Memory of the Future is invited by ResiliArt, a UNESCO project, to discuss and dialogue with the public on creativity in times of crisis, intervening alongside artists and personalities from the human sciences around the fundamental importance of the role of the artist and creativity and the necessary interdisciplinary collaboration for a better understanding of the issues we face. During a round table discussion on Friday 19 June, she will also present the project Open Windows The "Distancing": born of the desire to continue to share ideas, reflections and works during the period of distancing that the whole planet is experiencing.
What constraints do artists face as a result of current containment measures? What are the current and future financial consequences of the health crisis on the creative professions? What measures can governments, international organizations and the private sector, among others, put in place to support artists during and after this crisis? And how can cultural policies and funding models be developed that respond adequately to the crises?
Major themes that will contribute to the understanding of the current state of cultural emergency.
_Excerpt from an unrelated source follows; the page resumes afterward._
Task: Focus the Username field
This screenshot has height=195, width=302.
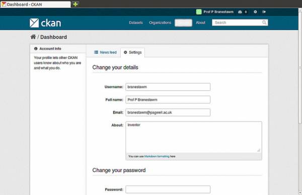Action: 168,87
Memory of the Future - Arts and Society (MDA), a non-profit and non-political organisation founded in 2003, brings together artists and researchers around a programme of inter-cultural, artistic, cultural and pedagogical interindividual actions. Its aim is to transmit, to all generations, a message of appeasement, openness and acceptance of differences in order to promote mutual understanding of cultures and individuals for a better living together.
By using the arts and cultural heritage as tools for reflection and education in active and creative participation, the association encourages dialogue, freedom of thought and expression around societal themes such as secularism, citizenship, respect for differences, similarities and universal traits .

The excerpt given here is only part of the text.